Hello there, it’s Thursday. If there’s any indicator more consumers are eating at home rather than at restaurants or takeout, it can be found in Campbell Soup’s latest earnings report: The canned foods company raised its annual net sales forecast after surpassing quarterly earnings estimates.

In today’s edition:

—Alex Vuocolo, Andrew Adam Newman, Alyssa Meyers

AI HELPING HAND

An AI robot with binary code behind it Amelia Kinsinger

While recent hype around artificial intelligence has centered around free-to-use chatbots and image generators such as ChatGPT and DALL-E, consumer-facing apps are just the tip of the iceberg.

In the retail industry, AI is at the center of an innovation cycle that is transforming how companies manage the customer experience.

David Clarke, customer and digital strategy leader at EY and formerly global chief experience officer at PwC, defined the term more broadly as the personalized management of customer interactions across digital and physical channels, with the goal of increasing both loyalty and revenue. This more open-ended definition captures many of the recent announcements from retailers that are using AI to help overhaul omnichannel interactions with customers.

DATASET:

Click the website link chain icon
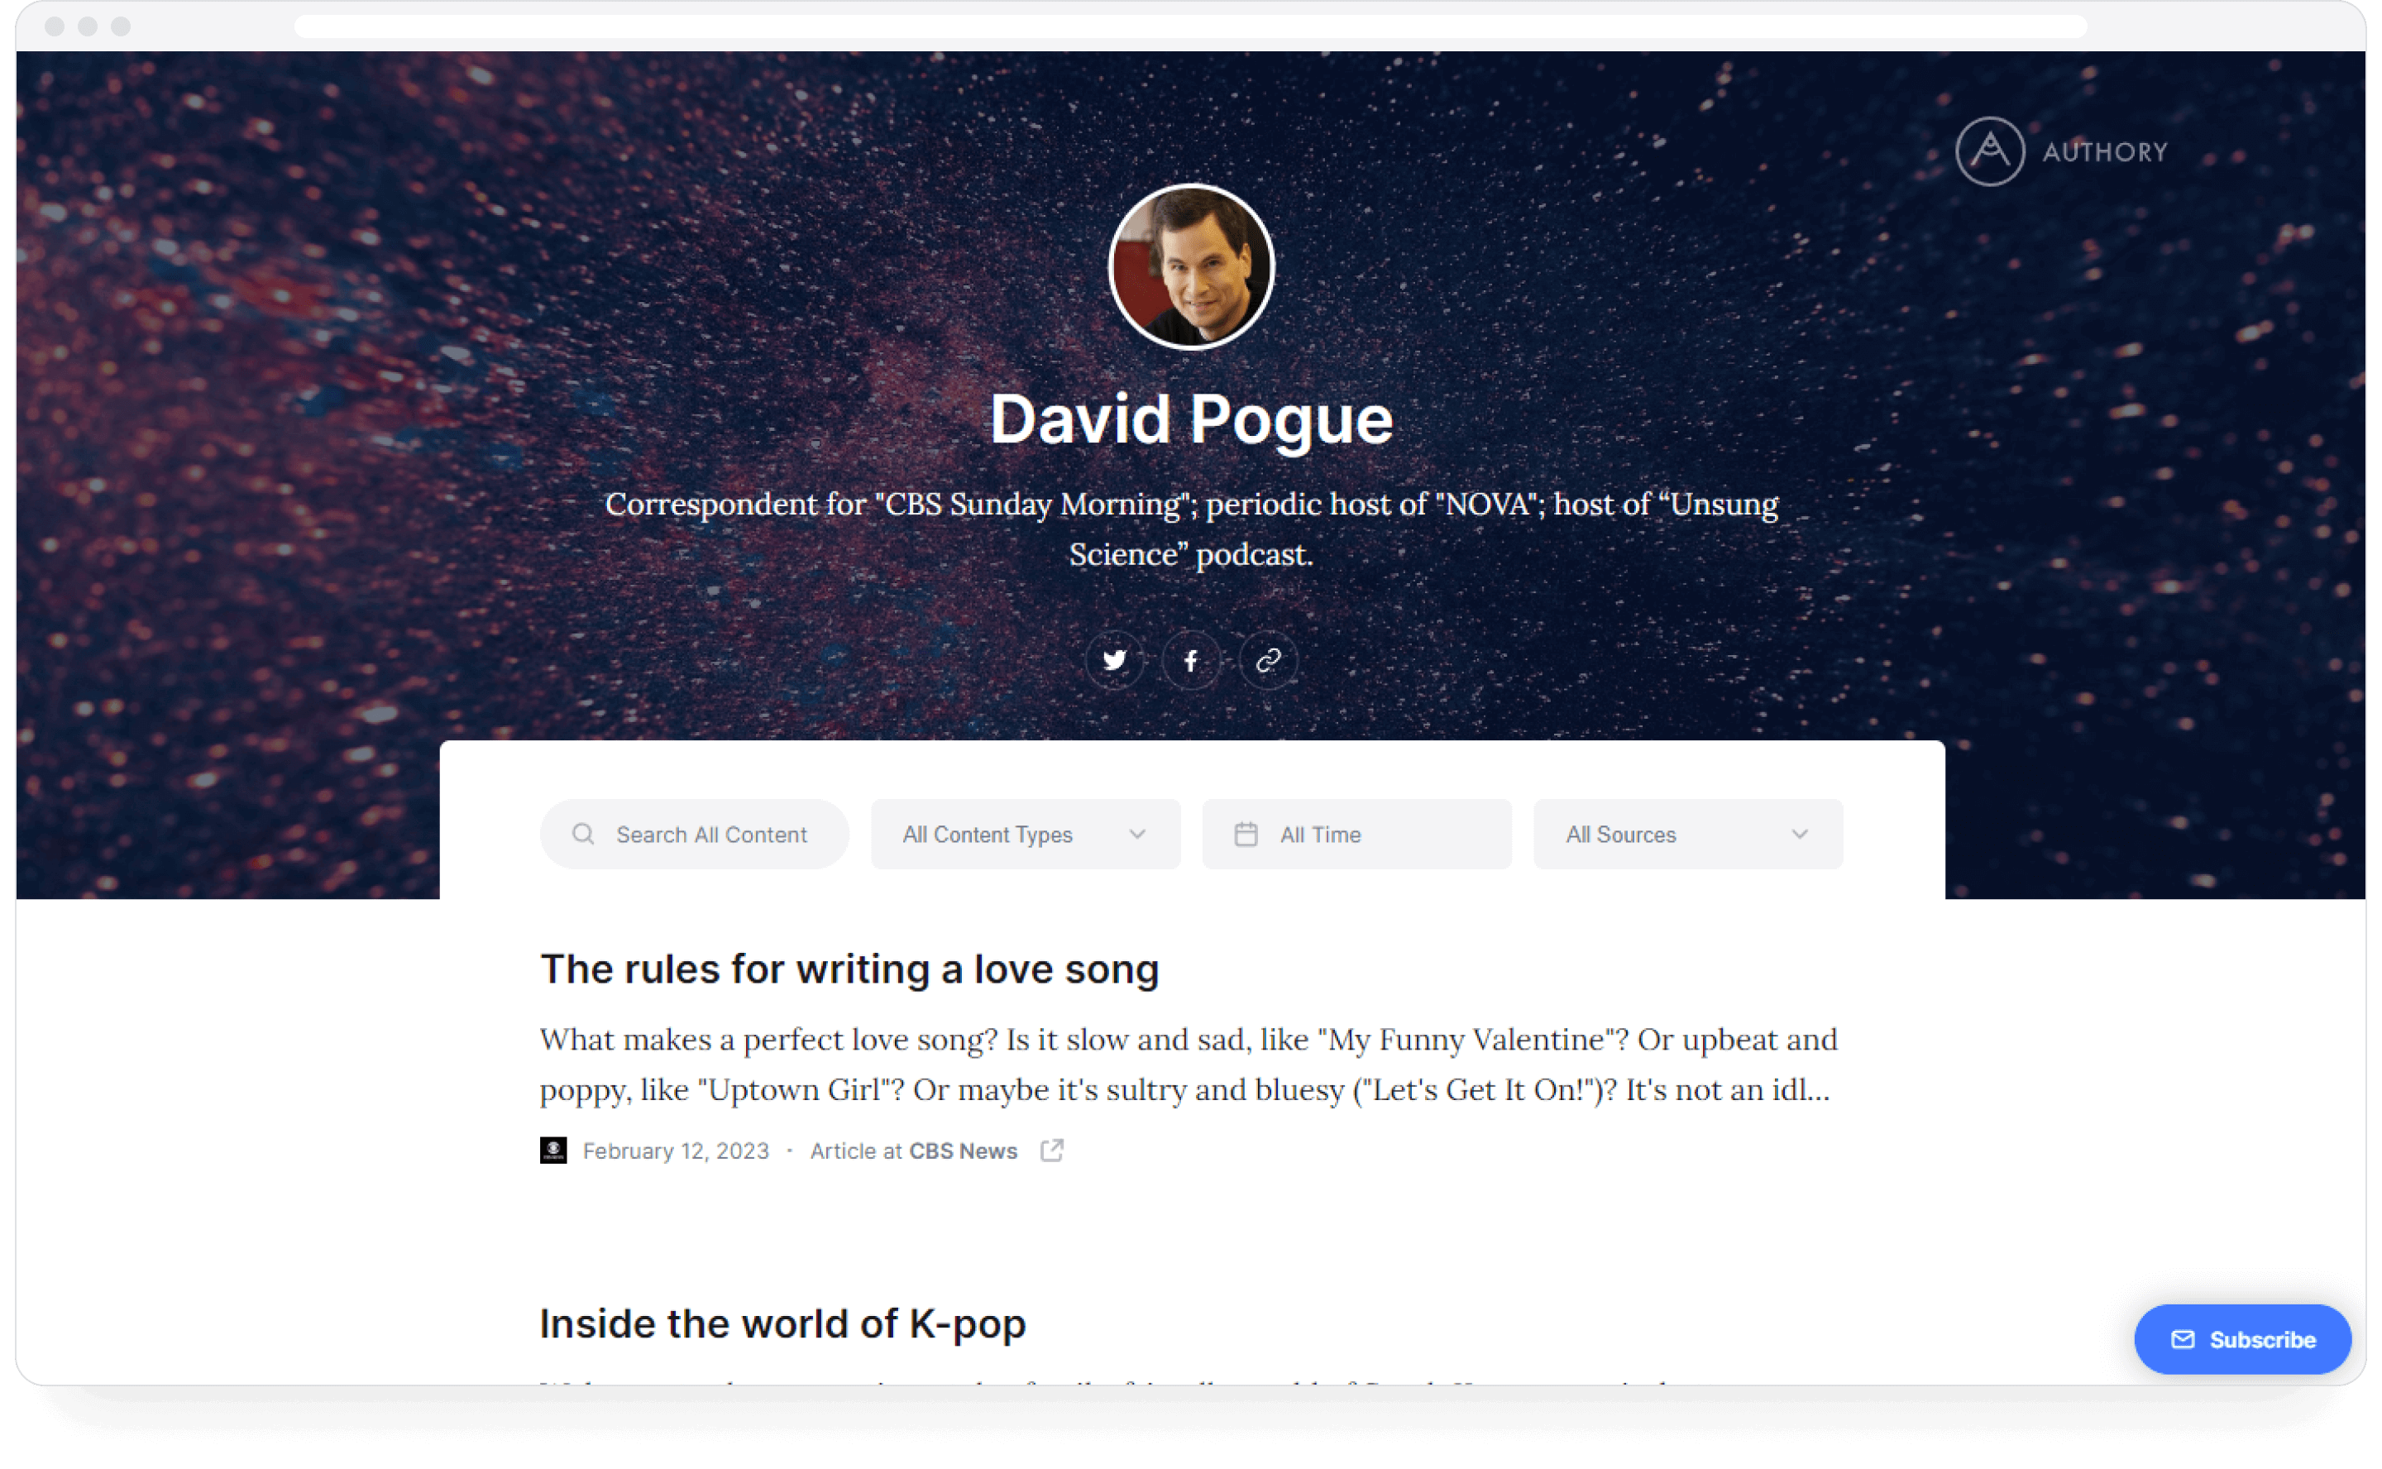This screenshot has height=1469, width=2382. point(1268,661)
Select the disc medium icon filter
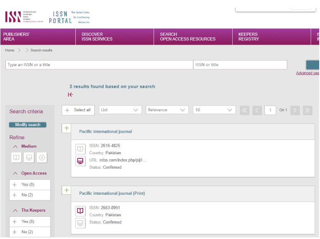This screenshot has height=239, width=320. [41, 158]
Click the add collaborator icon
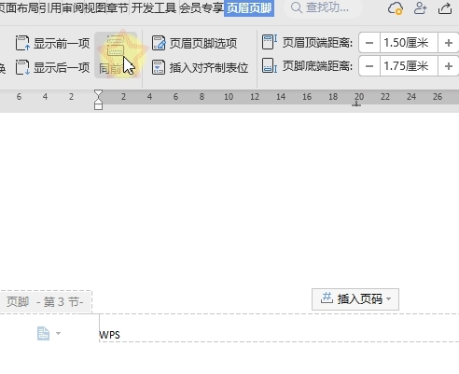 (420, 8)

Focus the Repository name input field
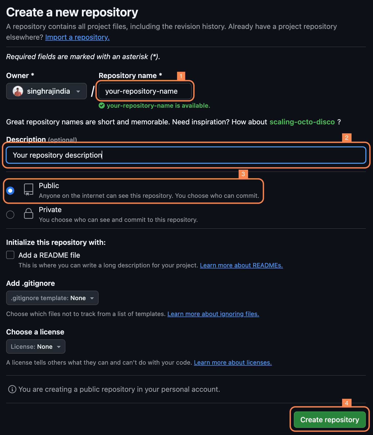(145, 91)
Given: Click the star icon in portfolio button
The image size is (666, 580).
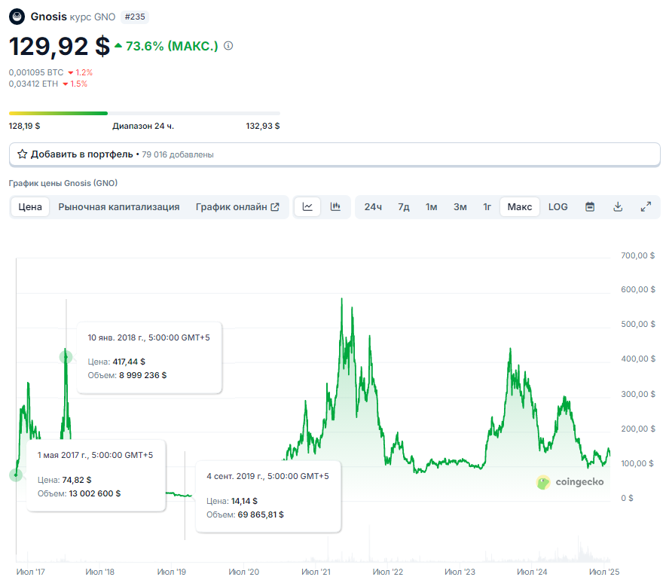Looking at the screenshot, I should 23,154.
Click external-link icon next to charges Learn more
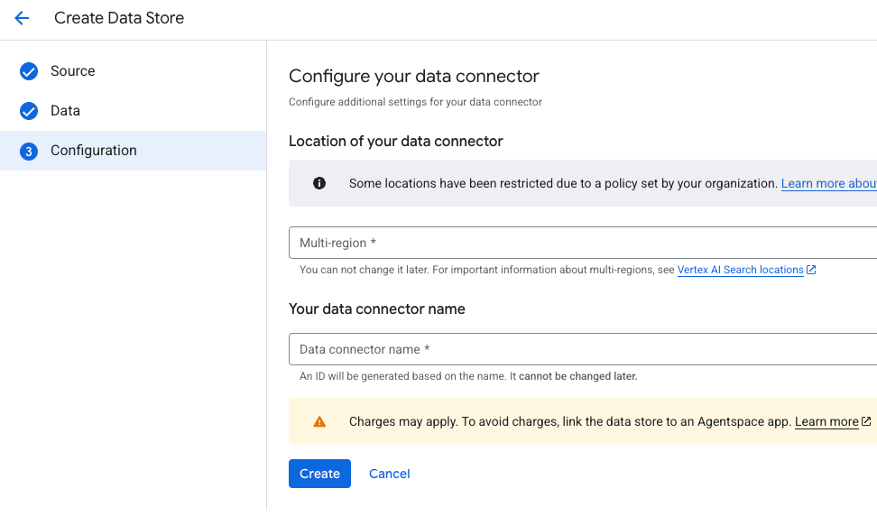The width and height of the screenshot is (877, 516). point(866,421)
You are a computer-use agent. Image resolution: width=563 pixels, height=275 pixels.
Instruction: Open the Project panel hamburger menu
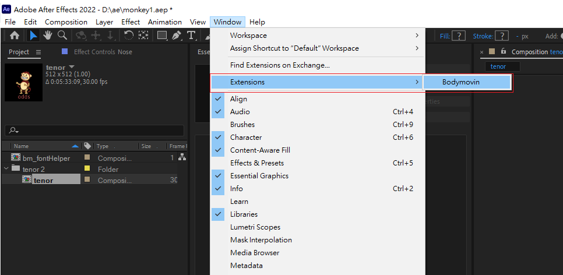tap(38, 52)
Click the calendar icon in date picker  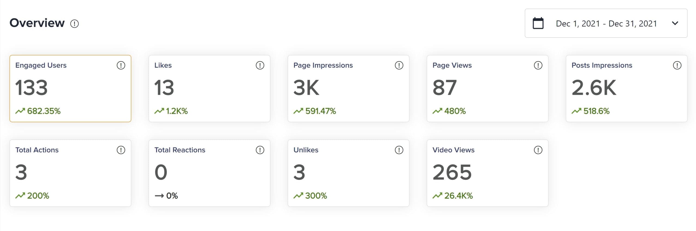(x=538, y=23)
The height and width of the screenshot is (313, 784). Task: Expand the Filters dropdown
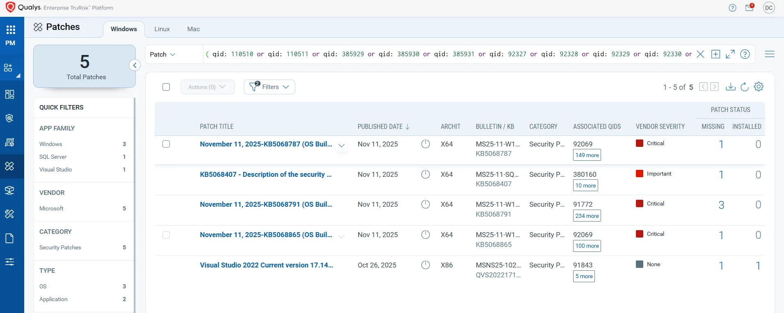(270, 87)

TASK 1:
In the newsletter excerpt on AI in retail, what position does David Clarke hold at EY?
TASK 2:
Pick up the newsletter excerpt on AI in retail after its final sentence and extend it by a paragraph or two.
The records play no part in this work.

ANSWER BOX 1:
He is customer and digital strategy leader at EY.

ANSWER BOX 2:
Paul Tepfenhart, global director of the retail industry at Google, told Retail Brew that an in-house survey from the tech giant found that 59% of retailers said customer service represented the biggest opportunity for investment—and this has a lot to do with the fact that customers are tired of more traditional services such as the call center.

“Let’s face it; none of us have really enjoyed calling the call center and waiting in long lines and maybe having less-than-fulfilling outcomes,” he said.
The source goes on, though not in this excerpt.